▸ **Your objective**
Using the records below, transcribe exactly only the lines from the one with "Sort by the Name column header" through the end, both included, and drop every picture.

(Stored data entries)
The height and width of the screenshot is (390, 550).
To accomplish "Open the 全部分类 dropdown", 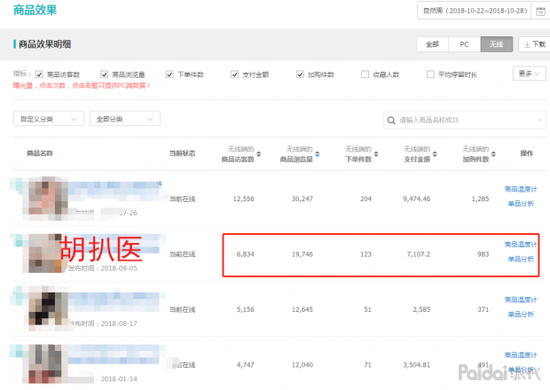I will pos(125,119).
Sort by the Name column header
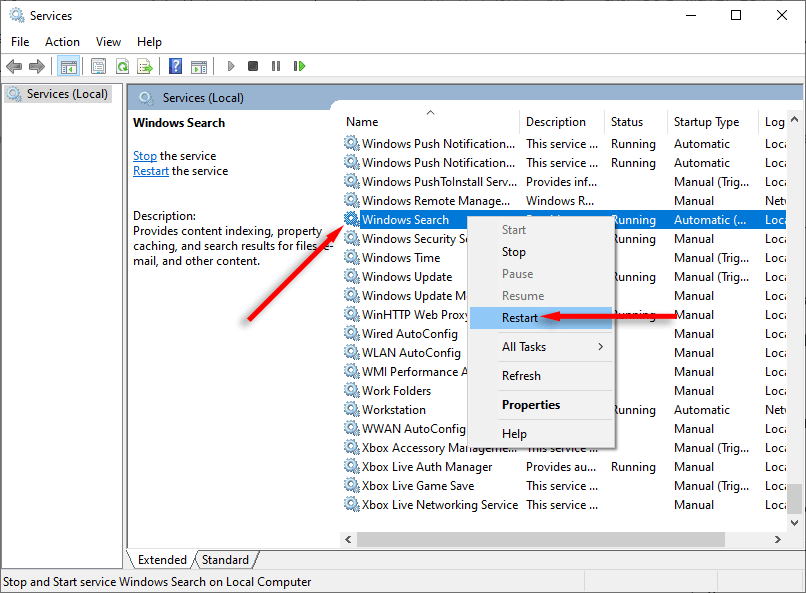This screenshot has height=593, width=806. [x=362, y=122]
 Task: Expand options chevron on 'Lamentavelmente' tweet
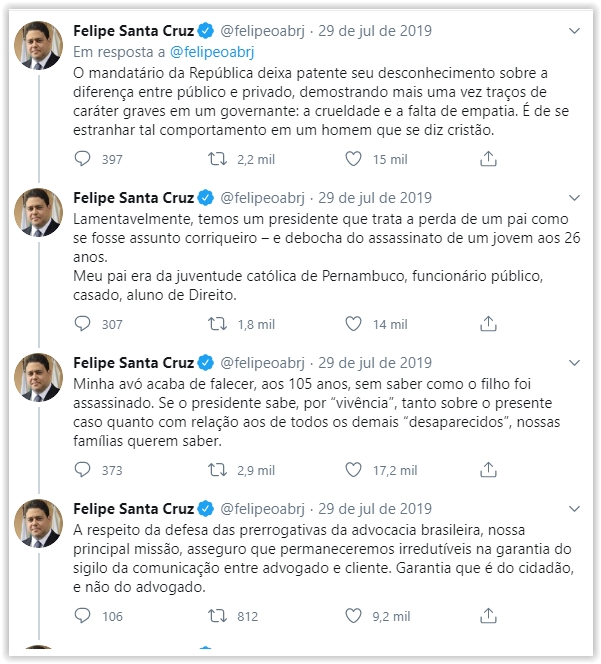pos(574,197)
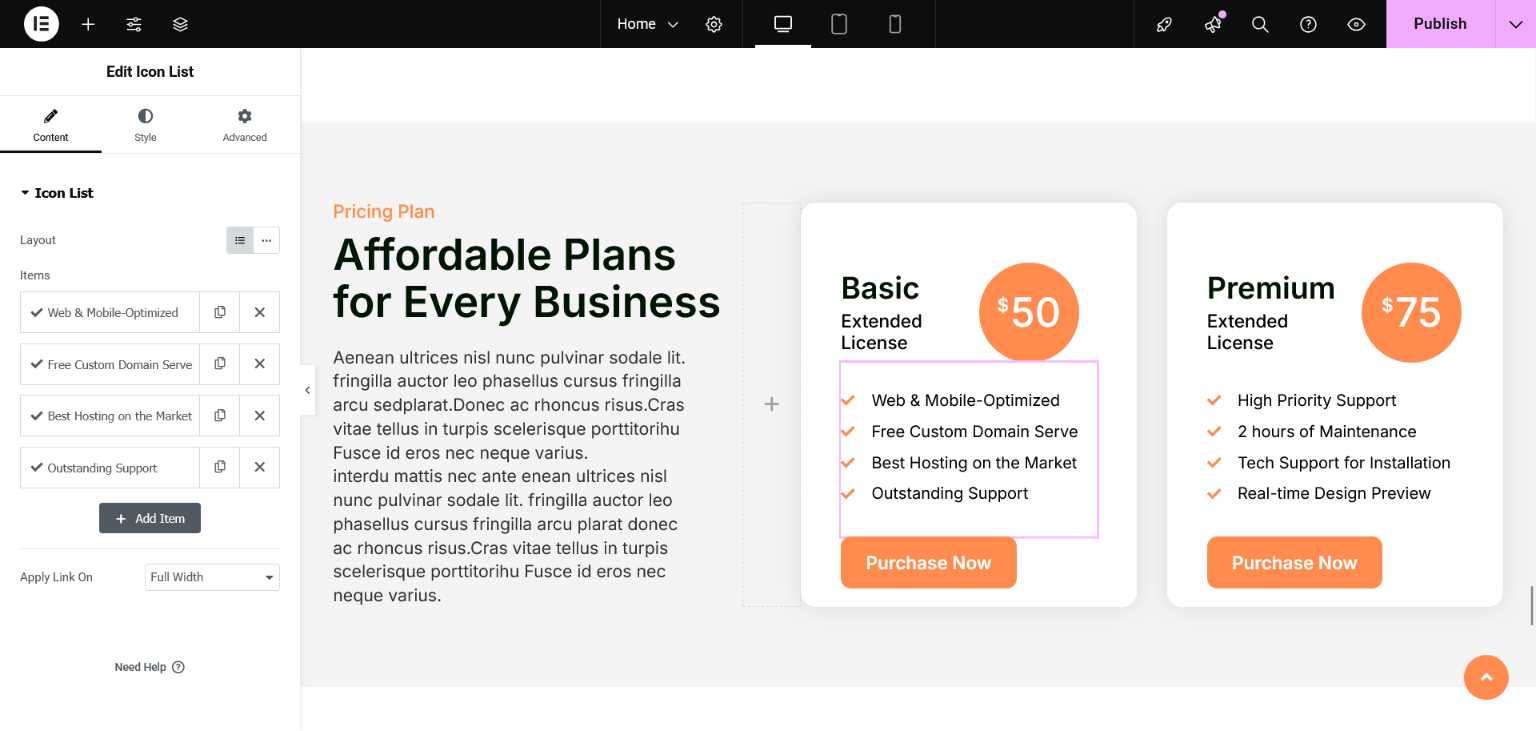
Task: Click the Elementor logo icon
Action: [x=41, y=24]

▸ **Task result**
Sort by the Name column header
This screenshot has height=593, width=806. [x=362, y=122]
 Task: Expand options chevron on 'Lamentavelmente' tweet
pos(574,197)
Task: Click the Elementor logo icon
Action: [x=41, y=24]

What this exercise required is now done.